**PROBLEM STATEMENT**
As written and without pictures, set down the lines from the one that contains "The width and height of the screenshot is (900, 527)." through the end of the data.

(Stored data)

_____

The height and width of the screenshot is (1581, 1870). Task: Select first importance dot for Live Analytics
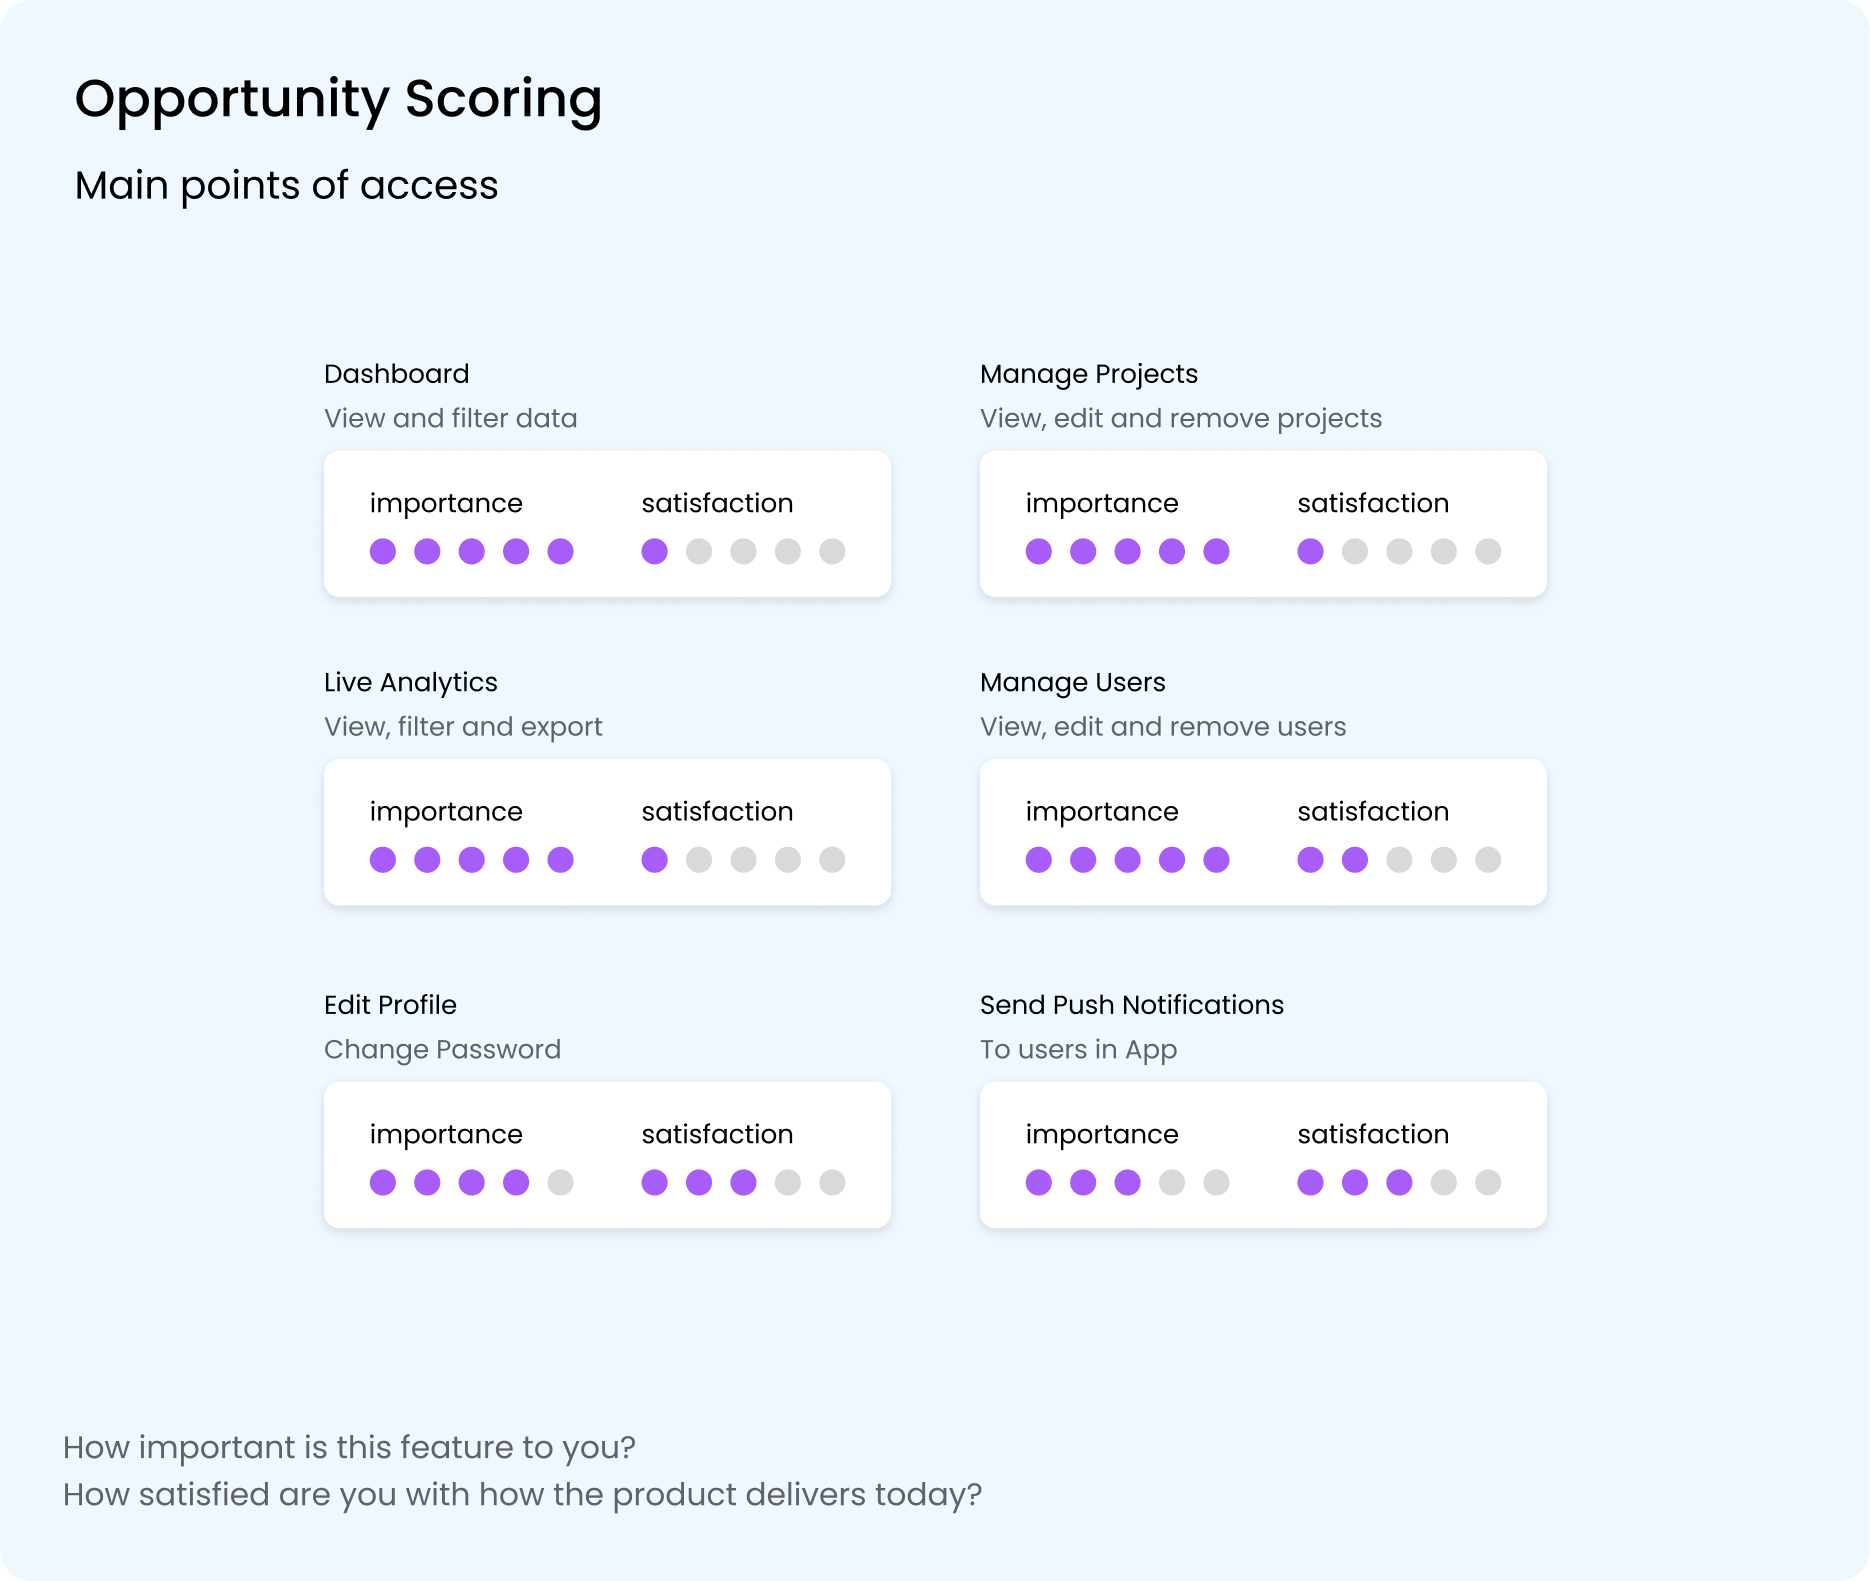point(383,860)
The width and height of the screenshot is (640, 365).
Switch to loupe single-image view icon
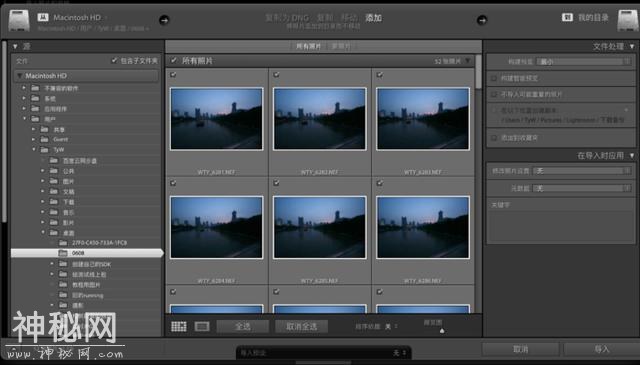click(202, 326)
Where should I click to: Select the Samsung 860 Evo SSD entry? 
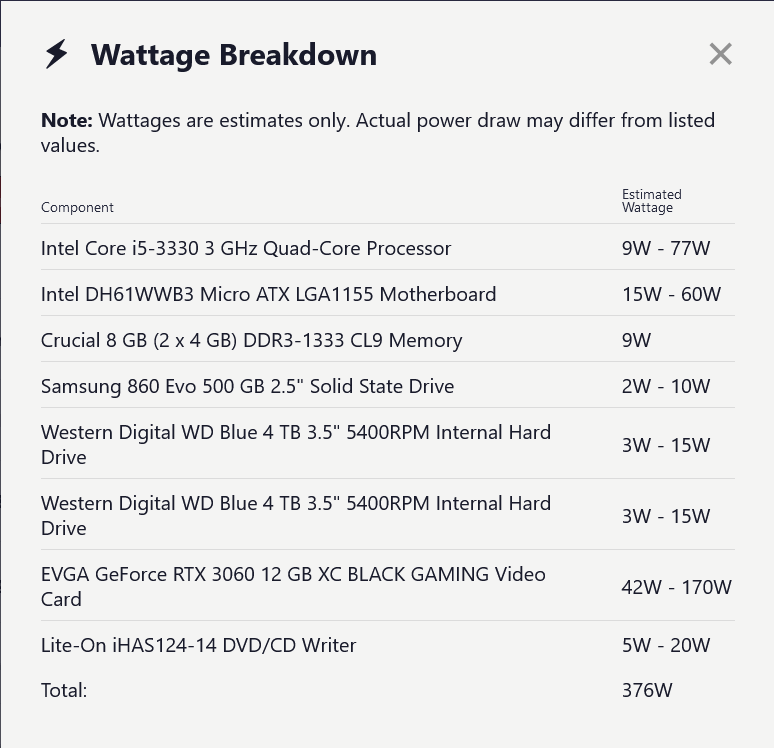click(247, 386)
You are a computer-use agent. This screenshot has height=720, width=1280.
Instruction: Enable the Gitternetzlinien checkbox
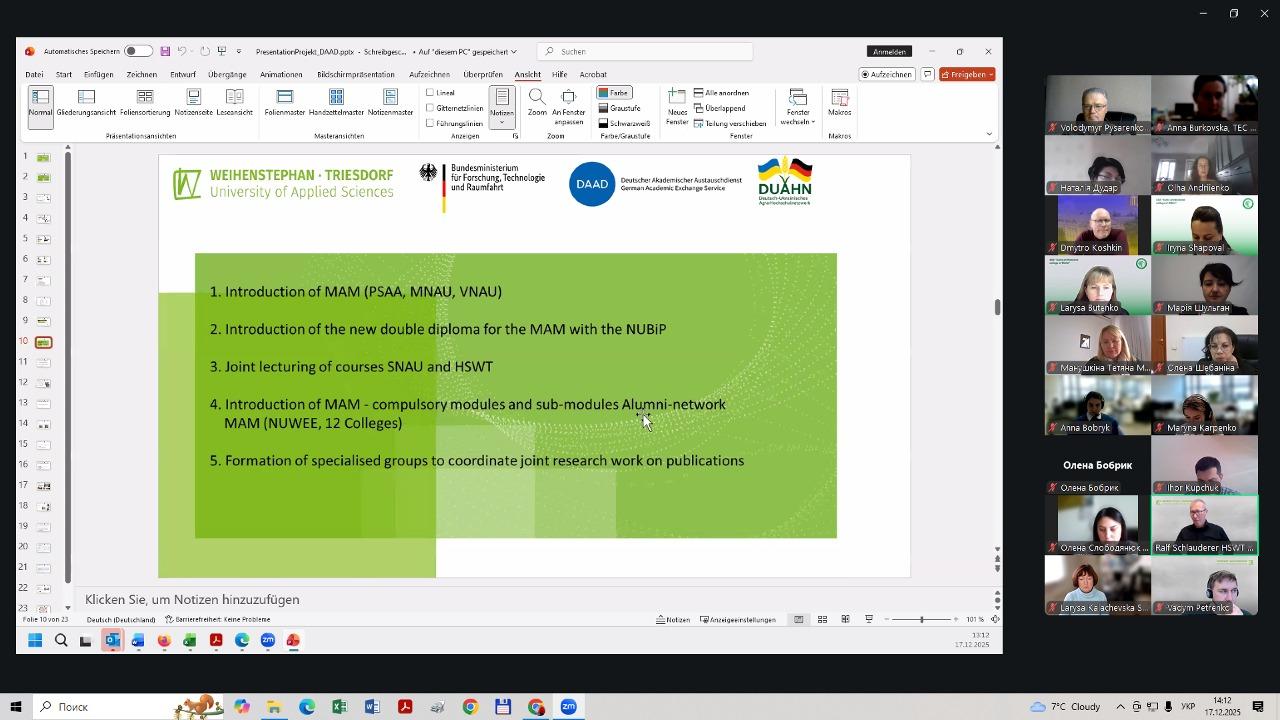point(430,108)
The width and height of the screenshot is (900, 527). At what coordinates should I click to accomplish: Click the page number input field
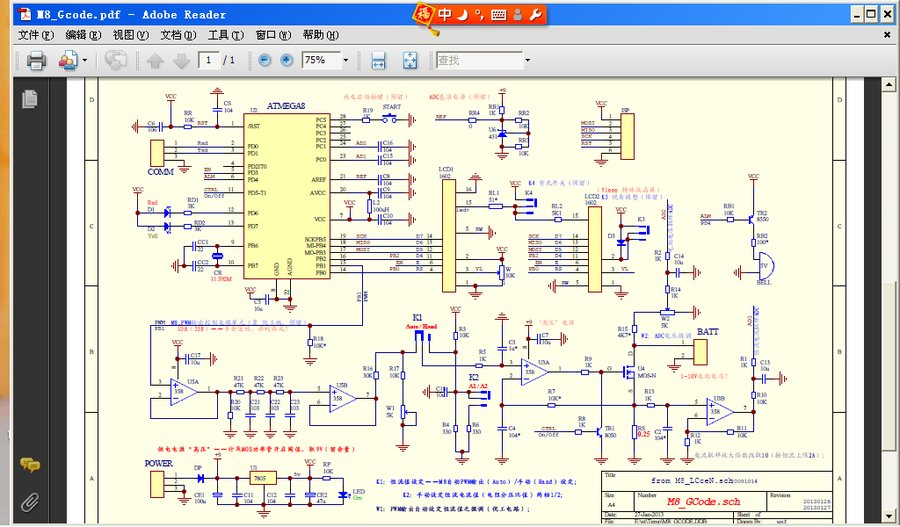pyautogui.click(x=209, y=61)
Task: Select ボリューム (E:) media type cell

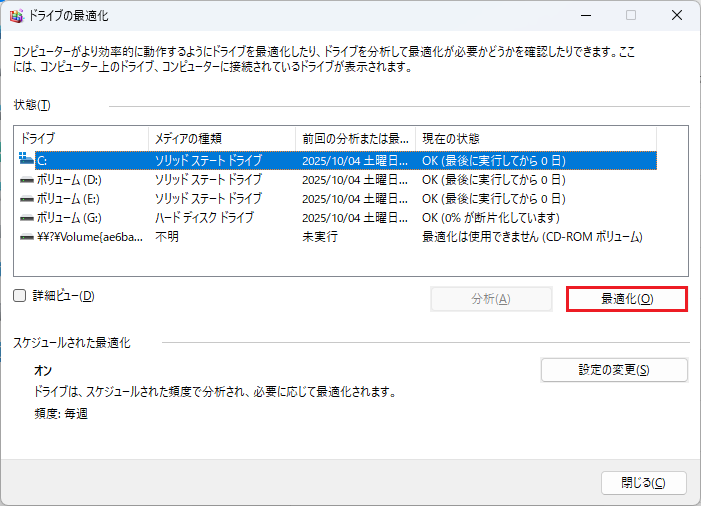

_____

**EXPECTED ANSWER**
The width and height of the screenshot is (900, 527). At what coordinates should I click to accomplish: Click the page number input field
pyautogui.click(x=209, y=61)
Task: Select ボリューム (E:) media type cell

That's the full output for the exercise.